The U.N.’s latest attempt to shackle the U.S.
On June 14, 2012, the Senate Committee on Foreign Relations held hearings with senior military leaders and former government officials regarding the United Nations (U.N.) Convention on the Law of the Sea (CLOS). These hearings presented critical evidence and discussions that nations which have ratified/acceded to UNCLOS should incorporate into decisions regarding whether or not to remain in UNCLOS and, if so, how the Convention may be amended in the future. For the United States, the hearings clearly illustrated why a number of conservatives are concerned about this treaty.
During the hearings, Republican Senator James Risch from Idaho provided key points against UNCLOS. Risch’s first important point is that UNCLOS has — to date — failed to adequately resolve maritime disputes between China and its neighbors in the South China Sea, thereby illustrating that the Convention is not the successful means of maritime dispute resolution that its proponents hold it out to be.
A number of other important points were raised by Senators Risch, Jim DeMint (R-SC), and Mike Lee (R-UT), as well as by former Secretary of Defense Donald Rumsfeld (who testified in the “former government officials” session), such as the wealth distribution provisions of UNCLOS (which may serve as a disturbing precedent on how we approach space-based resources) and whether the royalty components of UNCLOS serve to create an effectively sovereign international body.
But Risch identified another potential fatal flaw with UNCLOS: is Article 222 an effective backdoor clause allowing international environmental agreements (including the Kyoto Protocol and its potential successors) to be enforced upon UNCLOS signatories? A spirited discussion on this point ensued among Risch, Senator John Kerry (D-MA, and the chairman of the committee), and John Bellinger (a witness during the “former government officials” session and a former legal adviser to the White House and State Department in the administration of President George W. Bush).
Article 222 of UNCLOS reads as follows (emphasis added):
Article 222: Enforcement with respect to pollution from or through the atmosphere
States shall enforce, within the air space under their sovereignty or with regard to vessels flying their flag or vessels or aircraft of their registry, their laws and regulations adopted in accordance with article 212, paragraph 1, and with other provisions of this Convention and shall adopt laws and regulations and take other measures necessary to implement applicable international rules and standards established through competent international organizations or diplomatic conference to prevent, reduce and control pollution of the marine environment from or through the atmosphere, in conformity with all relevant international rules and standards concerning the safety of air navigation.
The key phrase at issue reads as follows: “States … shall adopt laws and regulations and take other measures necessary to implement applicable international rules and standards established through competent international organizations or diplomatic conference to prevent, reduce and control pollution of the marine environment from or through the atmosphere.”

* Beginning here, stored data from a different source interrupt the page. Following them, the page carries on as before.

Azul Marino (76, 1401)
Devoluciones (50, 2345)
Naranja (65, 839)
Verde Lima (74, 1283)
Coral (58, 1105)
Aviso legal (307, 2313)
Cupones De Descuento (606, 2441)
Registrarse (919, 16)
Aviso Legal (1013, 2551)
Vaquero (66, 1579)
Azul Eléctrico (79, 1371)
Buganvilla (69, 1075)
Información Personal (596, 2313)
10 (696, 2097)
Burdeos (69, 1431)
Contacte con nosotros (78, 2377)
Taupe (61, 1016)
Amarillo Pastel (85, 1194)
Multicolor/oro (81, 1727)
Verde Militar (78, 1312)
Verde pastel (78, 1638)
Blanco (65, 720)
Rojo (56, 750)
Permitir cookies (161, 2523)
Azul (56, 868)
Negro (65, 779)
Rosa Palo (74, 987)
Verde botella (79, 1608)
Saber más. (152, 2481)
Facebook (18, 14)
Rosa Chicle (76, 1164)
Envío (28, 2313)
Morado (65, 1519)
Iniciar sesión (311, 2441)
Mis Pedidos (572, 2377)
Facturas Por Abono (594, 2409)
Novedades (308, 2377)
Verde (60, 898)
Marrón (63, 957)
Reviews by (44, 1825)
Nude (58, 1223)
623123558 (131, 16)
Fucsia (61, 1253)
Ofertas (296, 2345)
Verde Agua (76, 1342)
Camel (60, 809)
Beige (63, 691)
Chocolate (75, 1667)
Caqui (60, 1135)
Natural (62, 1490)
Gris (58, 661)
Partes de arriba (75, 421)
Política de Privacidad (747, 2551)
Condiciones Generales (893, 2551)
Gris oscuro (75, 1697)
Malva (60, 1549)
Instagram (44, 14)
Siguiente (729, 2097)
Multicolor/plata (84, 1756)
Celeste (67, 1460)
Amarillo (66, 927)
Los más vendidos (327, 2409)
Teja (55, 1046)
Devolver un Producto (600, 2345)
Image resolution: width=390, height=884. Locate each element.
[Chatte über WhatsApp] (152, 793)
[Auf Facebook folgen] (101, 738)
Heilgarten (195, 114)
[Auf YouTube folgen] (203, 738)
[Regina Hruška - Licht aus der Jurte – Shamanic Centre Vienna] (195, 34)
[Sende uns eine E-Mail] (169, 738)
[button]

The key word at issue is “applicable.”
Bellinger and Kerry appeared to argue that while the Kyoto Protocol and similar existing/future international environmental agreements are of a nature to be captured by the meaning of UNCLOS Article 222, the U.S. under UNCLOS would not be bound to implement such other agreements. It appeared that Risch rejected such an interpretation. Bellinger noted that the word “applicable” has been defined in the context of other international agreements to have a meaning consistent with his position.
This author agrees with Sen. Risch. Article 222 of UNCLOS is a major concern. A plain standalone reading of Article 222 leads to the conclusion that signatories to UNCLOS are legally bound to implement any and all international environmental agreements that relate to atmospheric pollution (which clearly include any agreements related to greenhouse gases). In order for implementation to occur, the country in question must first ratify/accede to the agreement.
Bellinger’s and Kerry’s counter-argument against such an interpretation does not make sense. Why would such a provision need to be made in UNCLOS that tells UNCLOS participants that they must adhere to and implement other agreements they have already signed? Would not the other agreements in question already contain such implementation language in their texts? In other words, why would UNCLOS feel the need to speak on such external agreement implementations if Article 222 is to be interpreted as per what Bellinger and Kerry perceive? Such an interpretation makes this portion of Article 222 redundant; it would be telling UNCLOS signatories they must implement other agreements they have already agreed to implement.
Consequently, a more reasonable interpretation of Article 222 is that it is intended to force UNCLOS participants to implement any and all other international agreements related to atmospheric pollution, whether the UNCLOS participants have already agreed to implement the other agreements or not. Article 222 thus serves as a “catch-all” clause acting to funnel the mandatory implementation of all other atmospheric pollution related international agreements through UNCLOS.
Kerry appeared to argue that Article 297 of UNCLOS negates these types of concerns. One can find Article 297 in full here.
It is not clear how Article 297 negates the potentially troubling interpretation of Article 222 discussed above. The concerns regarding Article 222 by Sen. Risch are valid and require a detailed examination of this and other potential backdoor provisions in UNCLOS.